◆ **Your objective**:
Reproduce the full abstract on veterinary drug distribution in horse hair word for word, without changing anything.

======== Text for analysis

Distribution patterns of frequently prescribed veterinary drugs in horse hair

Abstract

Introduction
Horse hair analysis has proved to be a useful tool in testing for doping agents alternatively to urine due to its long window of detection. The aim of this study was to develop and validate an LC-MS/MS method for the detection and quantification of 13 frequently prescribed veterinary drugs. The method should be applied to 12 mane and tail hair samples from seven horses. Based on a hair growth rate of about 2 cm per month time of drug administration should be compared with the drug concentration found in the corresponding hair segment.
Methods
Mane and/or tail hair were obtained from horses having received medical treatment. Time of drug administration was reported by the horse holders. Hair samples were washed with water and acetone, dried and cut in 2 or 4-cm-segments depending on total hair length (16 cm to 70 cm). Segments were cut into snippets and extracted for four hours with methanol under sonication. The extracts were analyzed by LC-ESI-MS/MS using a Dionex Ulti- Mate 3000 HPLC system and an Applied Biosystems 5500 QTrap linear ion trap triple quadrupole mass spectrometer operated in multiple reaction monitoring mode. Analytes were separated on a Kinetex C18-column (2,6 μm, 50 mm x 2,1 mm). The method was validated for the detection and quantification of tramadol, butorphanol, morphin, buprenorphine, acepromazine, chlorpromazine, fluphenazine, detomidine, flunixin, phenylbutazone, firocoxib, meloxicam and ketoprofen according to international guidelines.
Results
All analytes except fluphenazine and acepromazine fulfilled the main validation criteria. Two and 4-cm segments allowed a monitoring of one to two months period of drug administration. In fair mane and tail hair samples of horses no drugs could be detected. Concentrations in dark hair samples ranged up to 39 pg/mg for flunixin, 1.8 pg/mg for detomidine, 4 pg/mg for butorphanol, 1.1 pg/mg for tramadol, 1.4 pg/mg for morphine, 1.2 pg/mg for acepromazine, 1050 pg/mg for phenylbutazone and below the limit of quantification for meloxicam. In some cases, drugs were detected in the hair segment corresponding to the time of medical treatment. Drugs could be also detected in the vicinal segments. This drug distribution patterns suggest transport of drugs along the hair shaft.

================
======== Given information

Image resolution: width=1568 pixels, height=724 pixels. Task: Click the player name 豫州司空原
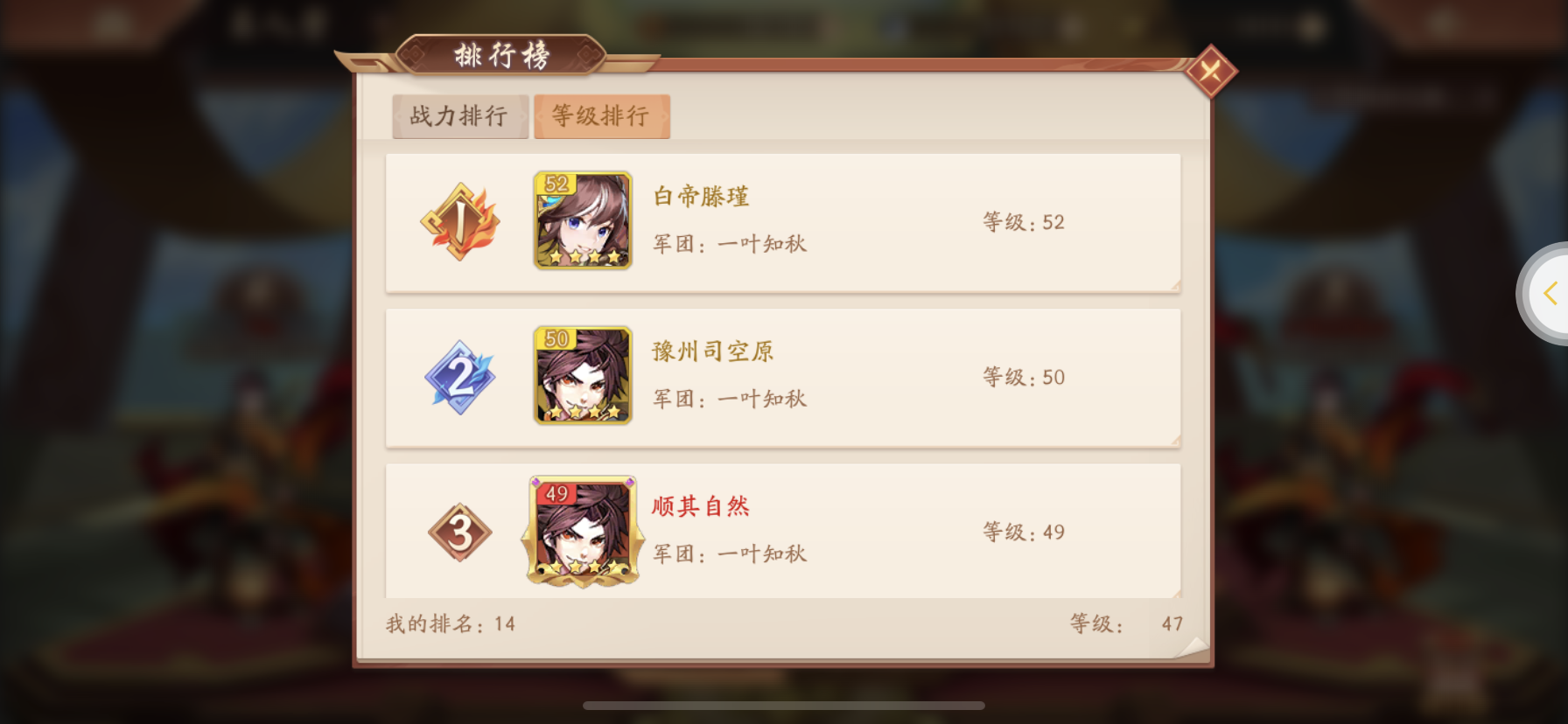coord(713,352)
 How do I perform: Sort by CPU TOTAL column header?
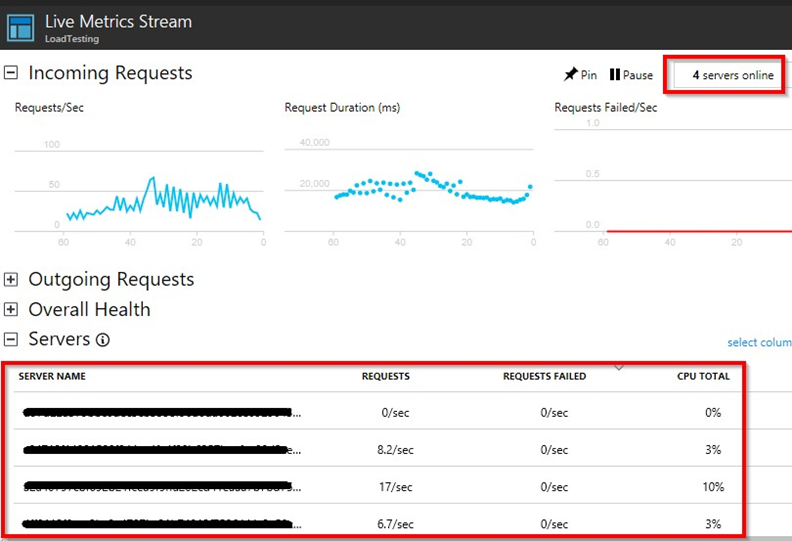pos(703,377)
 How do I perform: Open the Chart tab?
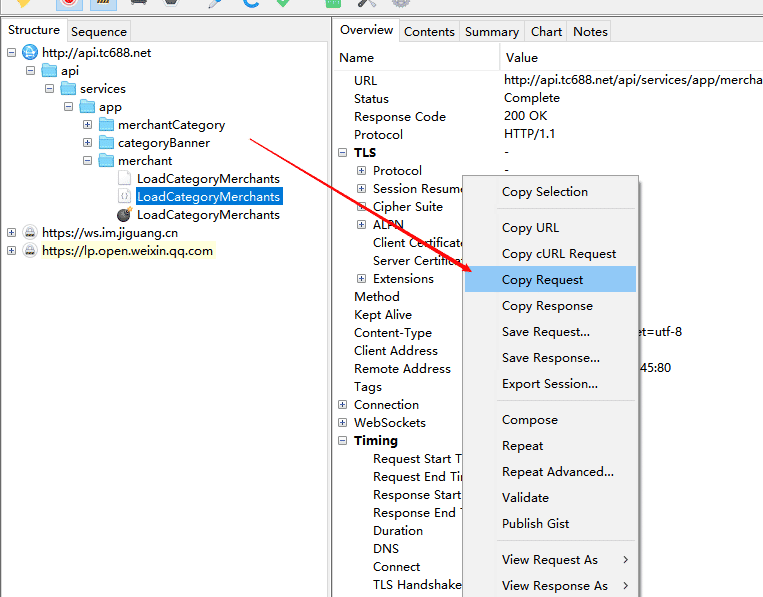click(x=546, y=32)
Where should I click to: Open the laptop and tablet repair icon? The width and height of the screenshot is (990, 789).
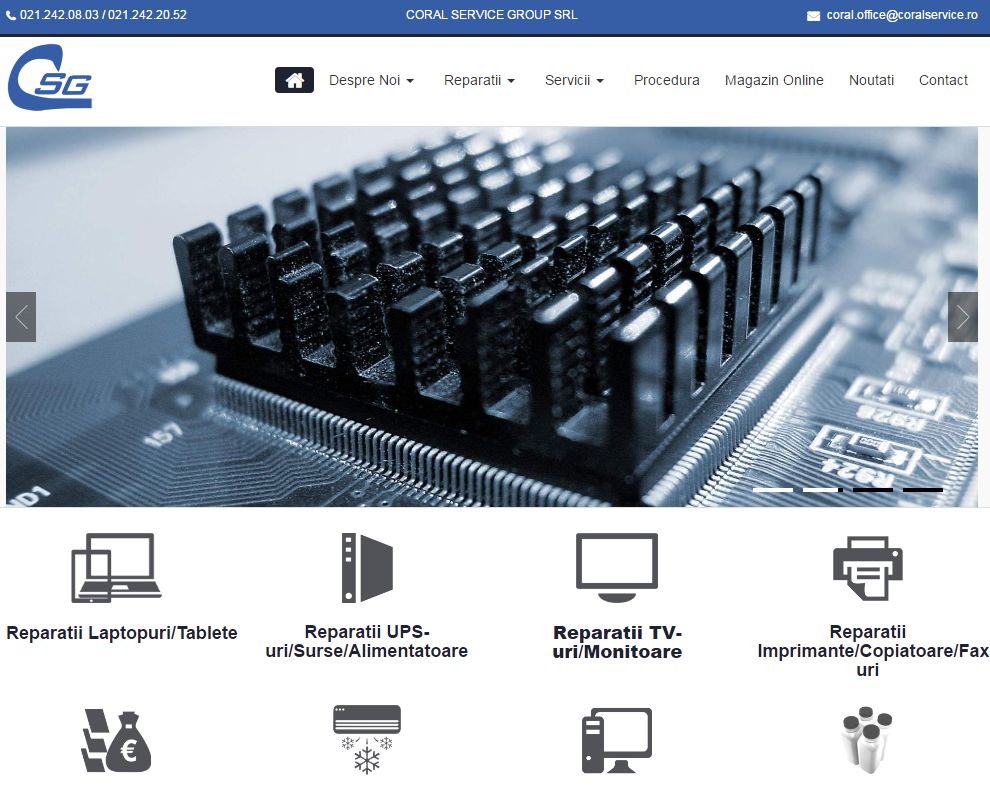(113, 567)
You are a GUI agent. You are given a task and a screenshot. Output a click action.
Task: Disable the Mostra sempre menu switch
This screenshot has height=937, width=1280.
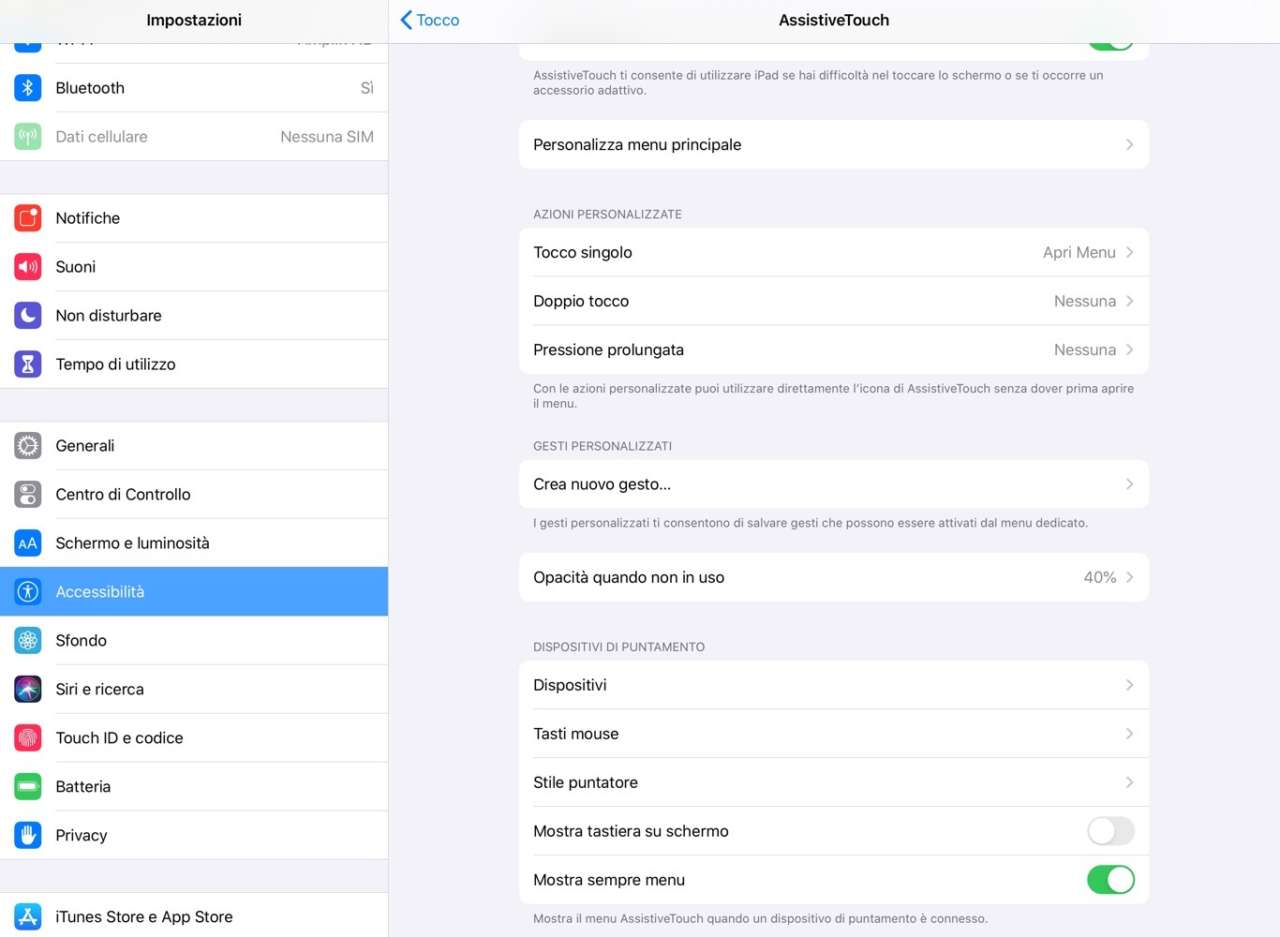point(1110,880)
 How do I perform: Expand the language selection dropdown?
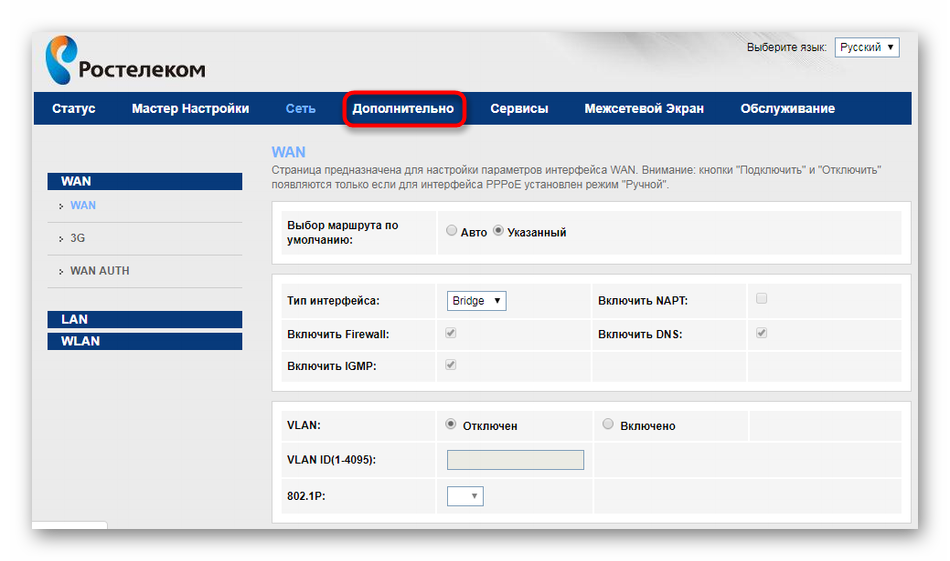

================

◆ **Reply**:
Distribution patterns of frequently prescribed veterinary drugs in horse hair

Abstract

Introduction
Horse hair analysis has proved to be a useful tool in testing for doping agents alternatively to urine due to its long window of detection. The aim of this study was to develop and validate an LC-MS/MS method for the detection and quantification of 13 frequently prescribed veterinary drugs. The method should be applied to 12 mane and tail hair samples from seven horses. Based on a hair growth rate of about 2 cm per month time of drug administration should be compared with the drug concentration found in the corresponding hair segment.
Methods
Mane and/or tail hair were obtained from horses having received medical treatment. Time of drug administration was reported by the horse holders. Hair samples were washed with water and acetone, dried and cut in 2 or 4-cm-segments depending on total hair length (16 cm to 70 cm). Segments were cut into snippets and extracted for four hours with methanol under sonication. The extracts were analyzed by LC-ESI-MS/MS using a Dionex Ulti- Mate 3000 HPLC system and an Applied Biosystems 5500 QTrap linear ion trap triple quadrupole mass spectrometer operated in multiple reaction monitoring mode. Analytes were separated on a Kinetex C18-column (2,6 μm, 50 mm x 2,1 mm). The method was validated for the detection and quantification of tramadol, butorphanol, morphin, buprenorphine, acepromazine, chlorpromazine, fluphenazine, detomidine, flunixin, phenylbutazone, firocoxib, meloxicam and ketoprofen according to international guidelines.
Results
All analytes except fluphenazine and acepromazine fulfilled the main validation criteria. Two and 4-cm segments allowed a monitoring of one to two months period of drug administration. In fair mane and tail hair samples of horses no drugs could be detected. Concentrations in dark hair samples ranged up to 39 pg/mg for flunixin, 1.8 pg/mg for detomidine, 4 pg/mg for butorphanol, 1.1 pg/mg for tramadol, 1.4 pg/mg for morphine, 1.2 pg/mg for acepromazine, 1050 pg/mg for phenylbutazone and below the limit of quantification for meloxicam. In some cases, drugs were detected in the hair segment corresponding to the time of medical treatment. Drugs could be also detected in the vicinal segments. This drug distribution patterns suggest transport of drugs along the hair shaft.